What I am more interested in is the issue of pension transfers, and in particular the right of people with safeguarded benefits (members of defined benefit schemes) to transfer their funds into defined contribution arrangements.
As the report spells out, transfers from DB to DC are fine and dandy provided they are effected through an independent financial adviser. The only exception is where a transfer value is less than £30,000, making advice prohibitively too expensive.
The process can be drawn out as members are told they must seek advice, the pension scheme then comes up with a transfer value and the member must prove they have received advice before the transfer is effected.
But some independent financial advisers now believe there are some sound reasons why transfers from DB to DC should be considered.
For a start, transfer values have risen significantly in the past couple of years, making the maths in favour of a transfer more compelling.
Then there is the issue of greater flexibility. Under a DB arrangement, the pension pays out a guaranteed pension during the first life and then 50 per cent to a spouse or civil partner. It then, in most cases, dies with the spouse.
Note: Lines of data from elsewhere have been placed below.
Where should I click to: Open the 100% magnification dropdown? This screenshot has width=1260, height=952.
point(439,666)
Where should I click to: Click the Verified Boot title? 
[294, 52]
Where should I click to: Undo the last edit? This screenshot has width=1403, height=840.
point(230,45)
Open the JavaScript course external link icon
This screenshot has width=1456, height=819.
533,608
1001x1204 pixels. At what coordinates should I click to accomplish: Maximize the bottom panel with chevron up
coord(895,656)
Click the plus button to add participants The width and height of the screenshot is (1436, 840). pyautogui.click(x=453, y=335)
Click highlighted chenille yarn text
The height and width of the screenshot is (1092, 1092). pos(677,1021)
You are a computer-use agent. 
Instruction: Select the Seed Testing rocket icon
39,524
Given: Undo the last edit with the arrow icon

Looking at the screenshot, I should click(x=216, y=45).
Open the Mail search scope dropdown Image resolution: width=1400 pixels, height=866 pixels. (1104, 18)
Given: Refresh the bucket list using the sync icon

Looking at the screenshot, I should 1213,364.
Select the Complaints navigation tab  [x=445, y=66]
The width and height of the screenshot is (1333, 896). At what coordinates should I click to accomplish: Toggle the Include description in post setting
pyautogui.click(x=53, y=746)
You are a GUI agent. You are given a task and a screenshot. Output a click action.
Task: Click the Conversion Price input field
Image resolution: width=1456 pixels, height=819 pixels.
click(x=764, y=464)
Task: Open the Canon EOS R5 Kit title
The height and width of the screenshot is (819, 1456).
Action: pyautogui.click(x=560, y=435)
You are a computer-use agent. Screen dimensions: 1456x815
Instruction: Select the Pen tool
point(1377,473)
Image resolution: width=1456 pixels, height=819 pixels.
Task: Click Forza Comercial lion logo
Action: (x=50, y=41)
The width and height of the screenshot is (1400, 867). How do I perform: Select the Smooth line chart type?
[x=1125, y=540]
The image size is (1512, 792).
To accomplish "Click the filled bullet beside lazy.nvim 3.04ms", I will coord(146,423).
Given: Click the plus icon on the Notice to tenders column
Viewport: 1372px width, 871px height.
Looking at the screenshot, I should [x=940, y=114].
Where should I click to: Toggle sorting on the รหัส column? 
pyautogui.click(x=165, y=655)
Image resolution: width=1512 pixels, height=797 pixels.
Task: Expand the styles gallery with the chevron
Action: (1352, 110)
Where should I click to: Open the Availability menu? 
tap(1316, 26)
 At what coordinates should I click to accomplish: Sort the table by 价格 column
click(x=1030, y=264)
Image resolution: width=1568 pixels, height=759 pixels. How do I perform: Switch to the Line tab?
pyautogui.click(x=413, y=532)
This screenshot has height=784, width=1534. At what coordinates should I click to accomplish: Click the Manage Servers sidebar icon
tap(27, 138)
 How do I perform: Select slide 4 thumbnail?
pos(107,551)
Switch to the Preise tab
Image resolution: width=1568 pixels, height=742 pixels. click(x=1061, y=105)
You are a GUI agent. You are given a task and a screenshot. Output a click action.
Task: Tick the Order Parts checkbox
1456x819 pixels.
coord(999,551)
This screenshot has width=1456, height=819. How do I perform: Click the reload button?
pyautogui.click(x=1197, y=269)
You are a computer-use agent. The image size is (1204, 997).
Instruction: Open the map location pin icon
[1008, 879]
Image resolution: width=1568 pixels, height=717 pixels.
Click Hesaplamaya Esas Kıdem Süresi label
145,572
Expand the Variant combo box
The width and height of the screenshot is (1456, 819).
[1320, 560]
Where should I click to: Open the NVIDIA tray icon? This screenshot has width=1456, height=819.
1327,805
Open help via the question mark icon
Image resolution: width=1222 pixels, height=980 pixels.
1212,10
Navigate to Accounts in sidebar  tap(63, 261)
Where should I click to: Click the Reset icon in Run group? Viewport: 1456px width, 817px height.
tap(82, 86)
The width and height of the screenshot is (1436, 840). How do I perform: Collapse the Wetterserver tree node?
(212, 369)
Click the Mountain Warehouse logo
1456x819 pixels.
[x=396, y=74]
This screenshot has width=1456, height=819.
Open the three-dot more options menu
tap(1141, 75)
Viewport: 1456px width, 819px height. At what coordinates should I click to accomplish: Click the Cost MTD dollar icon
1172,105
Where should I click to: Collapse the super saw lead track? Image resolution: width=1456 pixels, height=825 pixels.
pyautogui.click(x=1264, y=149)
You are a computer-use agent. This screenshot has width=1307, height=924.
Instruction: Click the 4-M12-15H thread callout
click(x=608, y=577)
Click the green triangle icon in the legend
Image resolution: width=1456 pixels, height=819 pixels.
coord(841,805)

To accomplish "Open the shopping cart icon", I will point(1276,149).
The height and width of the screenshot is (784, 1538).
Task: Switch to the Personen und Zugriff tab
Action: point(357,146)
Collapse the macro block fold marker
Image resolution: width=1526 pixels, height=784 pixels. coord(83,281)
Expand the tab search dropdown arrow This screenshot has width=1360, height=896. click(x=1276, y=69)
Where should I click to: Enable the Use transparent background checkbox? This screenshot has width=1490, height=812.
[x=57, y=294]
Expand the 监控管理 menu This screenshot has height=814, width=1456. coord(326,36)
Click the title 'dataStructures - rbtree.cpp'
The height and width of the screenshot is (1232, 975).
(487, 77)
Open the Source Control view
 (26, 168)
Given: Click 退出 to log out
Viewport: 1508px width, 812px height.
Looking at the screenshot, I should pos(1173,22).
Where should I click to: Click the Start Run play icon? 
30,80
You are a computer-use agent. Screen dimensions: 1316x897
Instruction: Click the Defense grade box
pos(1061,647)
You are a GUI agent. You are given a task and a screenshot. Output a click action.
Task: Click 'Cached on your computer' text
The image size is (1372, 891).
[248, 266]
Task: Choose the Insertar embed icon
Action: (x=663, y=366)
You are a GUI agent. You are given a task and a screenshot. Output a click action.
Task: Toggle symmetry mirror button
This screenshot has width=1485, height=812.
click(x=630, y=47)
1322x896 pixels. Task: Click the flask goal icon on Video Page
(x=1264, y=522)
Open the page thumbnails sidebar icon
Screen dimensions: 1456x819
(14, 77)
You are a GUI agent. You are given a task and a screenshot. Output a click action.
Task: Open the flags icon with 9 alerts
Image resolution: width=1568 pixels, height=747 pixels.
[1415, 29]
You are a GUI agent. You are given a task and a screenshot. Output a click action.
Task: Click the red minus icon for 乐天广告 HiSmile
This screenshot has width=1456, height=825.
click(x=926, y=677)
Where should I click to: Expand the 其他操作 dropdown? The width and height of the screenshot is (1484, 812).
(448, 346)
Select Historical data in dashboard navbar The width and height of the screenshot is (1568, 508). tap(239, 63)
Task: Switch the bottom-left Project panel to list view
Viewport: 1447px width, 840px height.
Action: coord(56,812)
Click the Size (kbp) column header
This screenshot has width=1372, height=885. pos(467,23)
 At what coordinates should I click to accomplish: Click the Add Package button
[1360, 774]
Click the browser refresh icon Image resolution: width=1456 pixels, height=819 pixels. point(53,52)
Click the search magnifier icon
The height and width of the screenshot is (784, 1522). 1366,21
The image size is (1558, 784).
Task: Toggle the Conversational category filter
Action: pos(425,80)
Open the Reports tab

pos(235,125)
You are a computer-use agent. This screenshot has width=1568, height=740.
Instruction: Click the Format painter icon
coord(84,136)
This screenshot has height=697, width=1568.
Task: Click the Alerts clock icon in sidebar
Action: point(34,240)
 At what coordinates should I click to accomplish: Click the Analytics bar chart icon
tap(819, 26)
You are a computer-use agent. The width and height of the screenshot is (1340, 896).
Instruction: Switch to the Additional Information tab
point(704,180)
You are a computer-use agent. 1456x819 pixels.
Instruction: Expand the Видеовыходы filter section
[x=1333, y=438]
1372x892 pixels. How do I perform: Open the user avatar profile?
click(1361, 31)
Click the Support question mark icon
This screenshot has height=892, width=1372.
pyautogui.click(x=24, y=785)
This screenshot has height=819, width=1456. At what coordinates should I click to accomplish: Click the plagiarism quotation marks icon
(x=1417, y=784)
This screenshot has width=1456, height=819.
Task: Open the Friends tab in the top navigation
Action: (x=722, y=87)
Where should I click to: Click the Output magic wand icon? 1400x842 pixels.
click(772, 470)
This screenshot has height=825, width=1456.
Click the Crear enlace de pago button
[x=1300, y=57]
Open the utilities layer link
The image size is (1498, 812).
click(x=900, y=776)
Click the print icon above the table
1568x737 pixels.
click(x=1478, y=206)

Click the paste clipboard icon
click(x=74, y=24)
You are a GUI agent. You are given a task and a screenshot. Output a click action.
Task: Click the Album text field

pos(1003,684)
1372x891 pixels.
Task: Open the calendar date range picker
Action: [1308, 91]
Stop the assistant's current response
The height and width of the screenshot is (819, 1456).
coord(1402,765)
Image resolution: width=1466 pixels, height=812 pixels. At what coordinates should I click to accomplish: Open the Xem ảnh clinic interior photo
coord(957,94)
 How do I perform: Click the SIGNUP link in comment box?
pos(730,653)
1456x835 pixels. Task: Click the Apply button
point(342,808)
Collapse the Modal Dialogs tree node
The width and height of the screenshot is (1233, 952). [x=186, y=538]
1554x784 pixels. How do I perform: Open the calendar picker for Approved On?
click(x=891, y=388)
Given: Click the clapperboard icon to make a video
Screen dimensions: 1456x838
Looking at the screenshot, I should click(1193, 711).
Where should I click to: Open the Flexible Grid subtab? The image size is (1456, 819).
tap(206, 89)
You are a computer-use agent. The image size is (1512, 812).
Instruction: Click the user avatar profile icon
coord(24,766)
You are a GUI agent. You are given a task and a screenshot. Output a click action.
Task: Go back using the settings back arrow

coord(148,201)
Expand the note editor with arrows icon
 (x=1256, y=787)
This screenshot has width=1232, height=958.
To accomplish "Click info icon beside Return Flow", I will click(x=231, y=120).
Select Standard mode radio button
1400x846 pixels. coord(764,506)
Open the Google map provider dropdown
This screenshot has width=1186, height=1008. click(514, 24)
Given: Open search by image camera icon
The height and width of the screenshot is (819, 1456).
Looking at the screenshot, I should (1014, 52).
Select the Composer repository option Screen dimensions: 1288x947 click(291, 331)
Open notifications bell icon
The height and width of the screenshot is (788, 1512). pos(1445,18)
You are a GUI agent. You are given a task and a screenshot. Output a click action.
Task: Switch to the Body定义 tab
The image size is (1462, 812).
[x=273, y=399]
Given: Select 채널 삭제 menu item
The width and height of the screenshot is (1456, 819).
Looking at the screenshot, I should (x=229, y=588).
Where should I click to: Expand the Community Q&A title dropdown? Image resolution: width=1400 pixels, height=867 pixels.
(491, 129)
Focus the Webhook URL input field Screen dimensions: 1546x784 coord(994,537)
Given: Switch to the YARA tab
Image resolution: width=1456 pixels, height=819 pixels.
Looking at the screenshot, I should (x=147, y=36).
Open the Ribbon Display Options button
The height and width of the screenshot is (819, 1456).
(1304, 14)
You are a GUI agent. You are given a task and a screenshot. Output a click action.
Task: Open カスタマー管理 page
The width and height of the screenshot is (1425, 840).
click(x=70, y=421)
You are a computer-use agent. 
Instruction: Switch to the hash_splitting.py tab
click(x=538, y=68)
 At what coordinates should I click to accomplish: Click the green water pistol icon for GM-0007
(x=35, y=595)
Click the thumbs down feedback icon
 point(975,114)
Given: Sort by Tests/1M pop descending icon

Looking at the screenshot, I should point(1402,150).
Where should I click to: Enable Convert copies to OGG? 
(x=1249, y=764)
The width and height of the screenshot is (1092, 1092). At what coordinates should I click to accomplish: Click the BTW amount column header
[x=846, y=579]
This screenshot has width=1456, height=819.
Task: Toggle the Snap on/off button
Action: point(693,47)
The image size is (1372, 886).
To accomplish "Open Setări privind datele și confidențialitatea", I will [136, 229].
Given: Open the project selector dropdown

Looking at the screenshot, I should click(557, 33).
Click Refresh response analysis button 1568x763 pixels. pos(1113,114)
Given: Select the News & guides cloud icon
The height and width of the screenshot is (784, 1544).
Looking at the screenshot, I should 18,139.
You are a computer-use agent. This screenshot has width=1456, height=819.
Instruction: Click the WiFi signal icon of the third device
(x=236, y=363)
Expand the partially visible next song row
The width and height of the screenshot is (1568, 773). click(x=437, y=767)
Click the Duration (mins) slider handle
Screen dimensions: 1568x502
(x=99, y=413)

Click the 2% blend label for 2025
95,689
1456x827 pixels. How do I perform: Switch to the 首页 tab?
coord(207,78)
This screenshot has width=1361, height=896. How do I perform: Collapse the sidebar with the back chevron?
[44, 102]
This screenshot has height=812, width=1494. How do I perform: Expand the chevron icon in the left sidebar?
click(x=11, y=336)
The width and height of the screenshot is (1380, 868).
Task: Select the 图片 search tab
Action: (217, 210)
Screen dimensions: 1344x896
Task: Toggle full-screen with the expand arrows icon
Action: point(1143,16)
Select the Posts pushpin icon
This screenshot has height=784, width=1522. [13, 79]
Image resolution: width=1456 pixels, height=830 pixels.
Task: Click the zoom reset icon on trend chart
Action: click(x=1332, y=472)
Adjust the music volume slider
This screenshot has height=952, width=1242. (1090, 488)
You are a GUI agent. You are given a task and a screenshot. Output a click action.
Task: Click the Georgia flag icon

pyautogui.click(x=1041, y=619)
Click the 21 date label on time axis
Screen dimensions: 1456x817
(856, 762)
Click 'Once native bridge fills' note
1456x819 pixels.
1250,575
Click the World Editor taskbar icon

But if the pension is transferred into a DC plan, the owner, under the new freedom rules, can take control – preferably with ongoing advice of course. They can vary the income payments they take from the pension.
But most appealingly, the pension fund can cascade through the generations. And it can cascade without being taxed to the hilt – a result of the 55 per cent death tax being abolished. From the start of the new tax year, any beneficiary of a fund left by someone aged over 75 will be taxed on withdrawals at their highest marginal rate of tax.
Compelling? Yes say the experts. But such transfers are not happening.
Few advisers have the necessary qualifications or are willing to pay the hike in professional indemnity fees that such work would trigger.
Those that do are running scared that at some stage they will fall victim to a mis-selling claim. Pension freedom is not working.
If you feel passionately about this issue – whether for DB scheme transfers or against – you should respond to the consultation.